There are other less altruistic reasons for introducing a needle exchange program. The Canadian government is being sued by former inmate Steven Simons, who contracted Hepatitis C while serving time in one of their jails. He’s alleging the government ignored multiple calls for an NSP program. In one statement he vividly describes the situation inside the jails: “I would see people passing one homemade needle around and sharpening it with matchbooks. The needle would be dirty and held together with hot glue.”
To date three inmates have been infected with Hepatitis C in Canberra prisons, the most recent in 2011. Some claim the motivation for the proposed ACT trial was concern the government could suffer the same fate as their Canadian counterpart. Bresnan agrees somewhat, but adds the territory also has a human rights obligation. “When you’re incarcerated that’s your punishment, but you should have access to the same sorts of services … that people would in the community. That’s what a human rights compliant prison is meant to do,” she said.

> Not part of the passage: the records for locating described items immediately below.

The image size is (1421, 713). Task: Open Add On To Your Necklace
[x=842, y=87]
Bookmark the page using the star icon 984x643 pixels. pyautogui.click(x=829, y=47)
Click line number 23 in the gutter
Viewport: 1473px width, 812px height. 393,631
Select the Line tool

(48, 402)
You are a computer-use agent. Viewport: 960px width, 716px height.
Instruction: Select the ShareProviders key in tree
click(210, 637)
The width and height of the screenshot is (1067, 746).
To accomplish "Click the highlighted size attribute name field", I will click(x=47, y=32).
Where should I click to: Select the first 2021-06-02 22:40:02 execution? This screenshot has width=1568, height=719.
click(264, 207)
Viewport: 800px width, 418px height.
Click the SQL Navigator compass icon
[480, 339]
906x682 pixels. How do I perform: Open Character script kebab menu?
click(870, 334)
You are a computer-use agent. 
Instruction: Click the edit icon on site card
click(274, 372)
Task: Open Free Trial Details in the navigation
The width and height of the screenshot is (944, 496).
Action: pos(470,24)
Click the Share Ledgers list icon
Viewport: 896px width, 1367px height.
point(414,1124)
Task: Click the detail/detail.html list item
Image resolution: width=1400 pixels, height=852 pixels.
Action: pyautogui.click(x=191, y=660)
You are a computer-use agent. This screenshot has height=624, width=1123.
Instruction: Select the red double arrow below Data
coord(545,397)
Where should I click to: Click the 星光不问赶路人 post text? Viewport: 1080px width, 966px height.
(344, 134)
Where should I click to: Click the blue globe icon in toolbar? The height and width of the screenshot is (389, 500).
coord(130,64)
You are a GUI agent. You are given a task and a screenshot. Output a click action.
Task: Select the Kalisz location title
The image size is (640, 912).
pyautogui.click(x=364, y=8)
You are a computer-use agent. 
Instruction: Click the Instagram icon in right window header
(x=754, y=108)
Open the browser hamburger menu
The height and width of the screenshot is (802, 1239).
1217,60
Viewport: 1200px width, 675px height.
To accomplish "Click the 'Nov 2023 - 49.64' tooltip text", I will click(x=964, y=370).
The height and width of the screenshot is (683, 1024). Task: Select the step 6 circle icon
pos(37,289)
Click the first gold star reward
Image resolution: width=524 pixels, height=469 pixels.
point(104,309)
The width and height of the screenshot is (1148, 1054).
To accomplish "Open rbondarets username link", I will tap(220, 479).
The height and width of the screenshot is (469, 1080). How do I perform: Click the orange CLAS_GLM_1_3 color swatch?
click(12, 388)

The outcome of the trial has national implications. Drug reform lobby groups say other state governments are watching the ACT very closely. Although none have trialled a similar program, the issue is certainly not off the table. In Tasmania the Corrections Minister is state Greens leader Nick McKim, who has said he will be keeping an eye on the outcome in Canberra. Bresnan says there has been much discussion of a trial program in Tasmania and it could be the next state to take the leap.
Hepatitis Victoria CEO Melanie Eagle says while there has been no mention of a trial, people inside the Department of Justice have told her they will be keeping a close eye on the ACT. As for NSW, in 2011 then-opposition leader Barry O’Farrell proposed a similar program in the run-up to the election; once in government he decided not to go ahead. This was partly due to pressure from the state’s public service union, who recently demanded further assurances that O’Farrell won’t follow the ACT’s lead.
Despite this, Hepatitis NSW executive officer Stuart Loveday isn’t giving up: “[We] have been advocating for a needle exchange program for many years and we will increase our advocacy following the decision taken by the ACT government.”
I have never understood how drugs can get into prisons so seemingly easily. But given that they apparently do, surely this is a devastating argument against prohibition laws generally. If drugs can’t be kept out of a prison, what realistic prospect can there possibly be of keeping them out of wider society?
I write as one whose early employment took me deep into quite a few prisons.
If the prison officers aren’t the weakest link in the security chain, then they must be very close to it.
In contrast with the concept that perfect hospitals are those with no patients and perfect schools are without students, I have read somewhere that the perfect prison is the one without warders. Prisoners aren’t trusted, so they are checked and double checked all down the line.
Just to clear up a minor factual innacuracy: there have been seven recorded cases of inmates contracting hepatitis C in the Alexander MacConochie Centre (AMC) since it opened. This is just the recorded cases. There may have been more new infections that were not recorded as the routine testing of inmates for Blood Borne Viruses (such as hepatitis B & C and HIV) has only recently been introduced at the AMC.
Wot MarkD pointed out – if a prison can’t keep drugs out (and the only link to the outside world is the staff), then the prospect of society without drugs is lunacy.
A truly ‘tuff-on-drugs’ strategy would offer free needles then bust everyone who accessed them in prison.
Similarly the police should arrest everyone entering the Kings Cross injecting centre because, by definition, they are in possession of illicit substances.
That this does not happen suggests a modus vivendi undelclared but set in concrete. Hypocrisy in Extremis.
legalise the damn stuff, eradicate corruption a pen stroke, free up billions in wasted government expenditure and reduce prisons to almost empty echoing warrens.